____ RECORDS FOR THE TASK
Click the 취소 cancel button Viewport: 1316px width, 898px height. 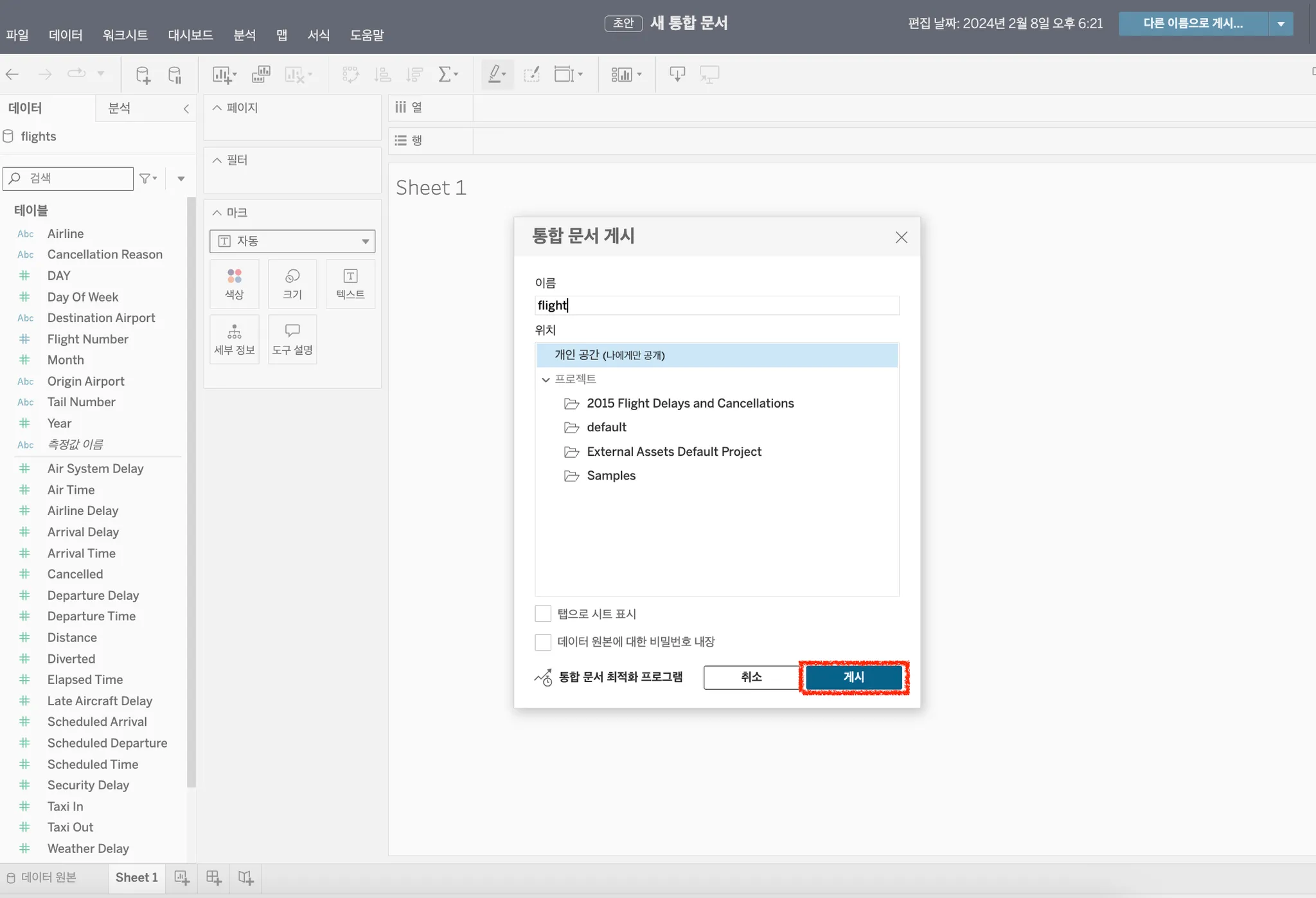click(751, 677)
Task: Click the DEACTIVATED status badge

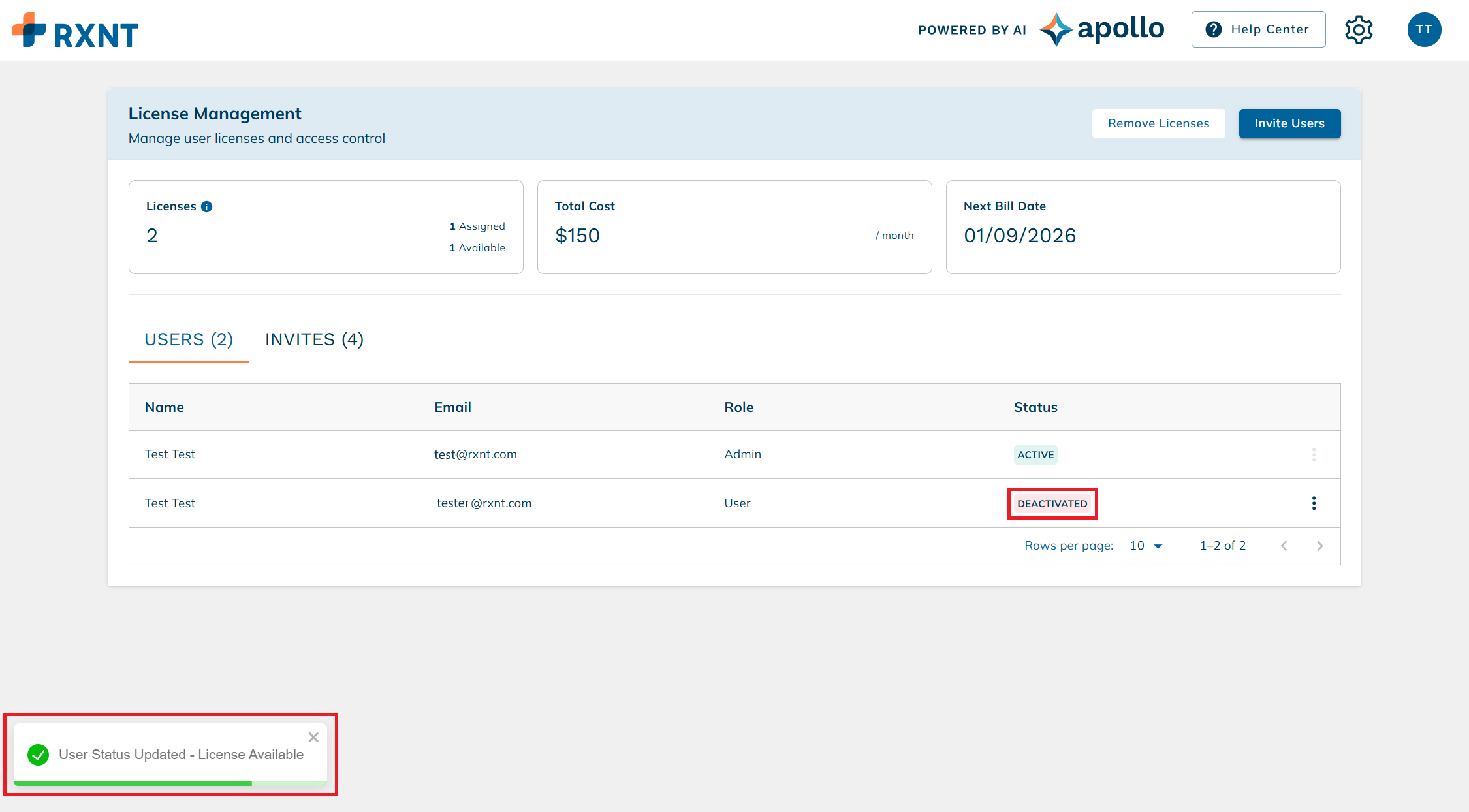Action: (x=1052, y=503)
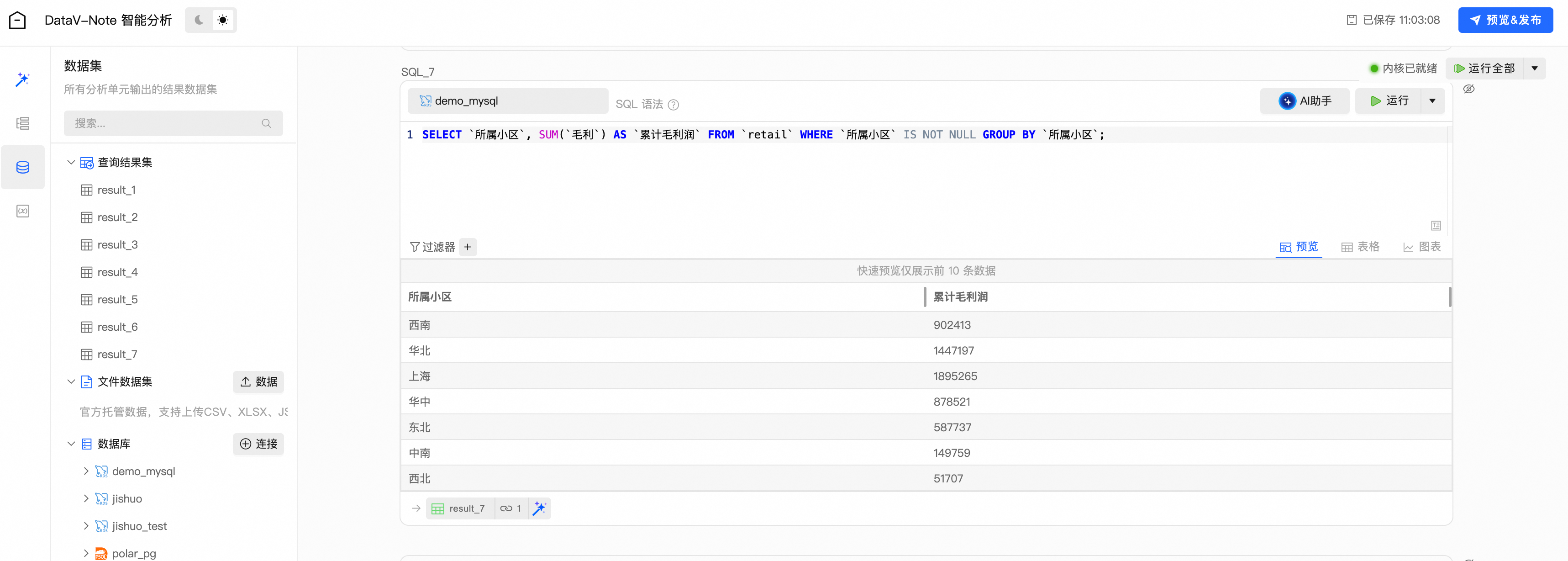Open the outline list icon in sidebar

click(22, 124)
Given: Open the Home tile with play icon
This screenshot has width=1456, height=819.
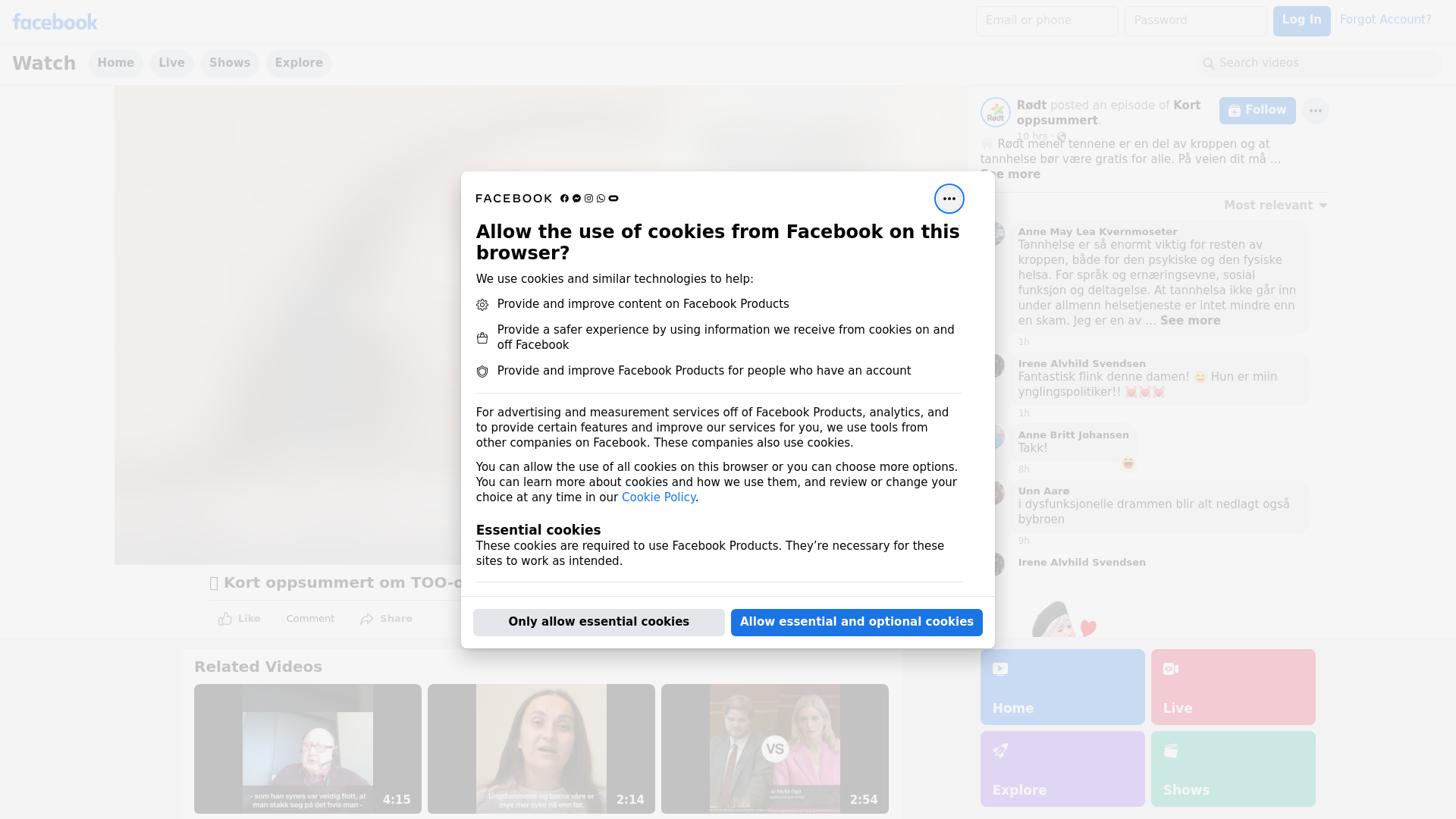Looking at the screenshot, I should tap(1062, 686).
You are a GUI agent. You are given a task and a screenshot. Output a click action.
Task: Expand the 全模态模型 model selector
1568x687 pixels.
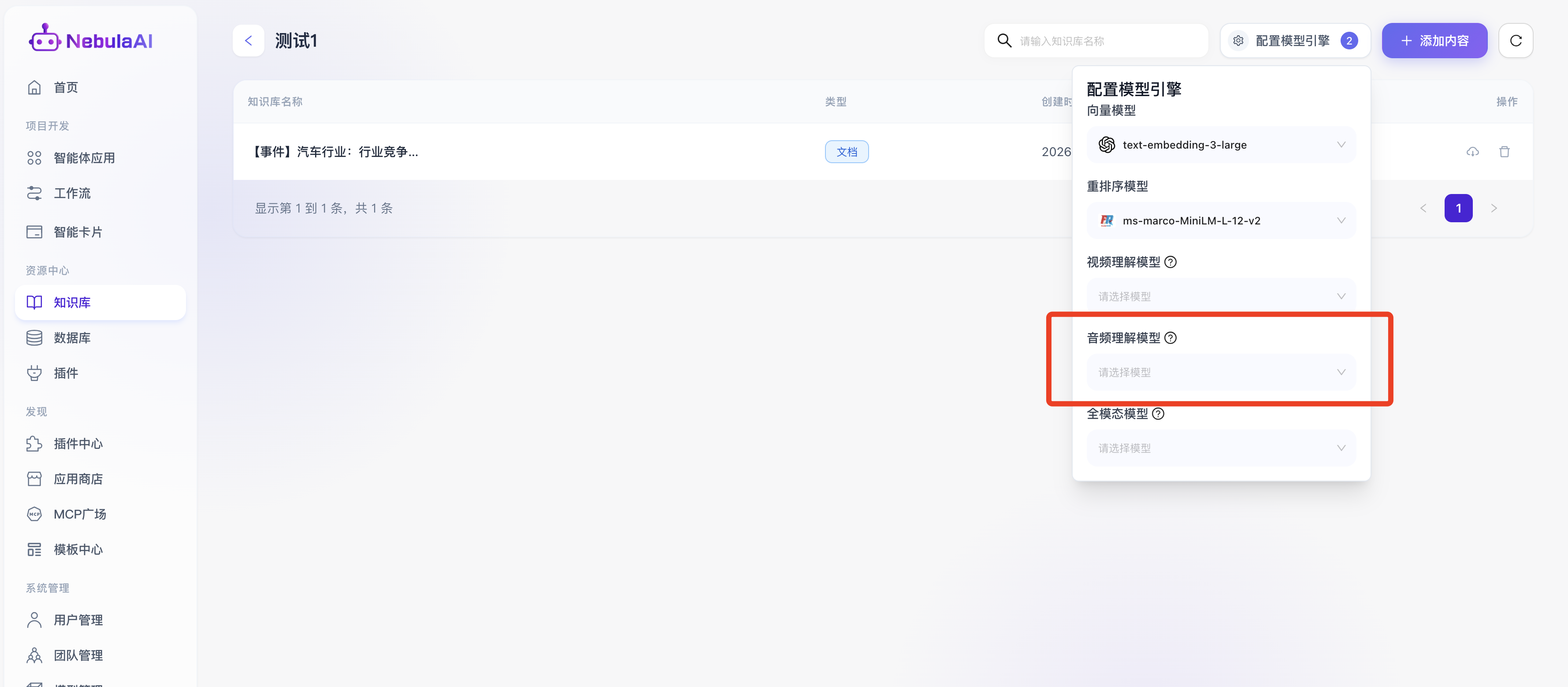[1220, 448]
________
### ACTIVITY
Reproduce, word for word, every line from the one that contains "Task: Click the DEACTIVATED status badge" to the end of the data, including both ends; omit all pictures.

### RESPONSE AREA
Task: Click the DEACTIVATED status badge

Action: (x=1052, y=503)
Open the outline list icon in sidebar

click(22, 124)
Given: Open the Home tile with play icon
This screenshot has width=1456, height=819.
Looking at the screenshot, I should tap(1062, 686).
You are a GUI agent. You are given a task and a screenshot. Output a click action.
Task: Expand the 全模态模型 model selector
1568x687 pixels.
[1220, 448]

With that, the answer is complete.